**DATA SUPPLIED**.
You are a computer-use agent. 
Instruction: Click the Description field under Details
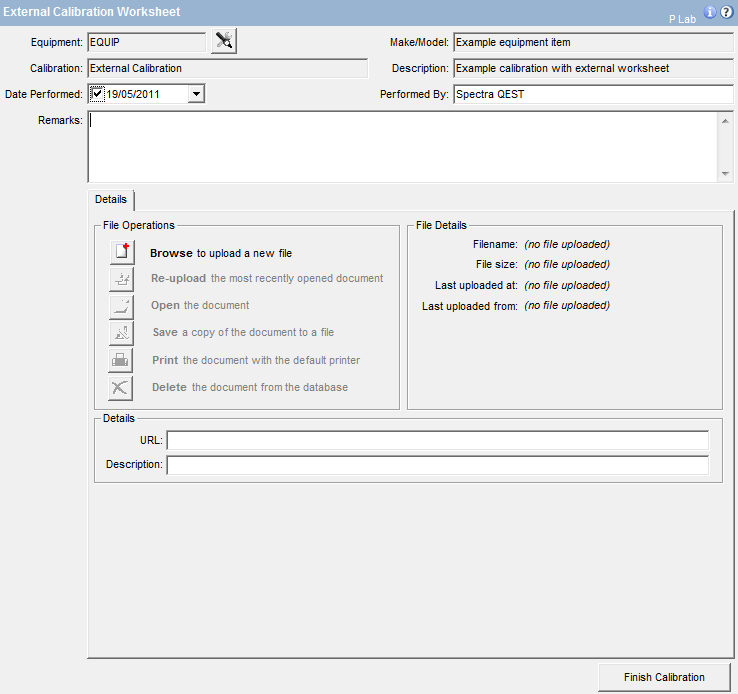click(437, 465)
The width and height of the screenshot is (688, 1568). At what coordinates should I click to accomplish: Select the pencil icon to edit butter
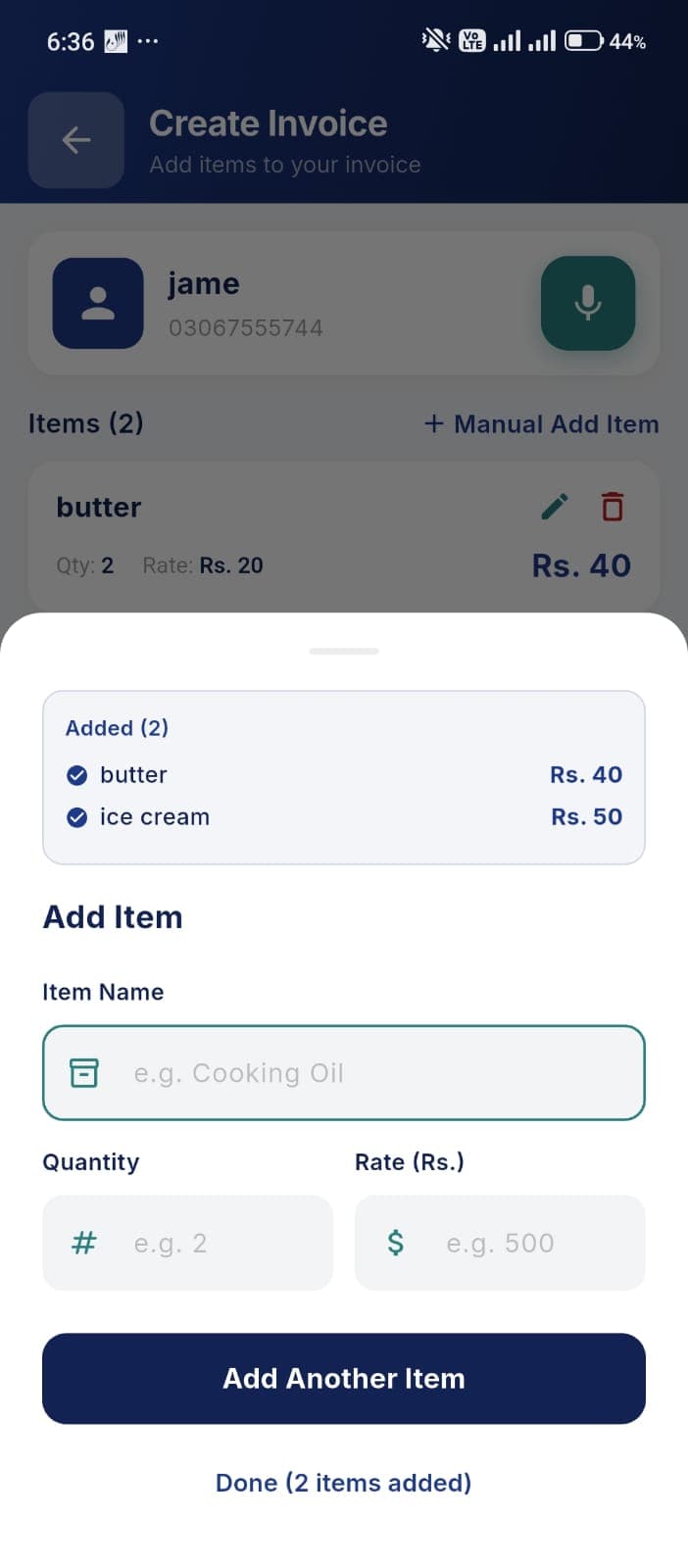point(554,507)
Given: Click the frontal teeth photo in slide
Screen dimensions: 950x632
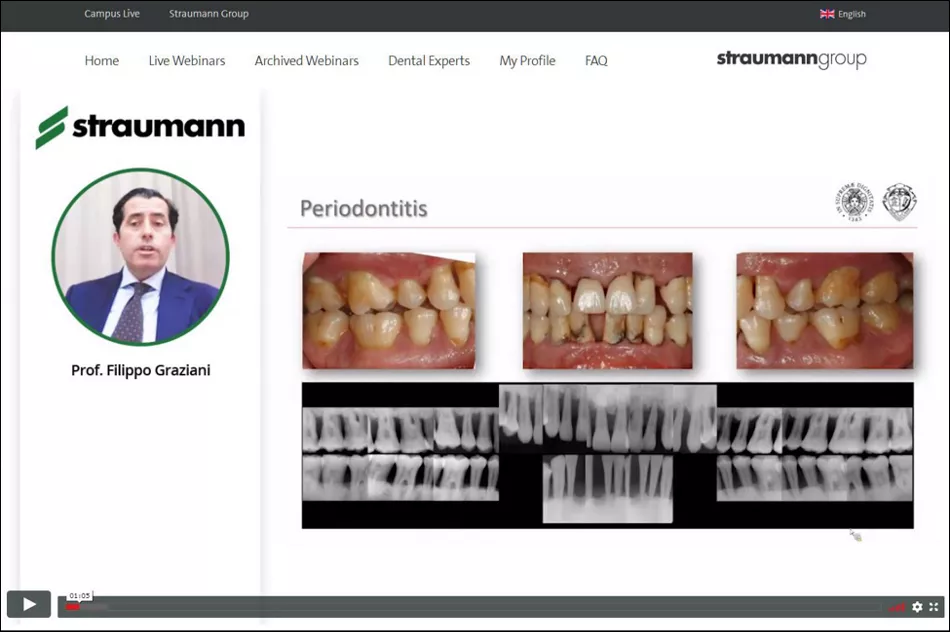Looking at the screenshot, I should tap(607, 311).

**WHAT NEEDS TO BE DONE**.
Copy out the lines exactly as written, beginning with the one that contains "Given: Click the frontal teeth photo in slide" and ending with the last line of the material; do not include pictures.

**PROBLEM SOLUTION**.
Given: Click the frontal teeth photo in slide
Screen dimensions: 950x632
Looking at the screenshot, I should tap(607, 311).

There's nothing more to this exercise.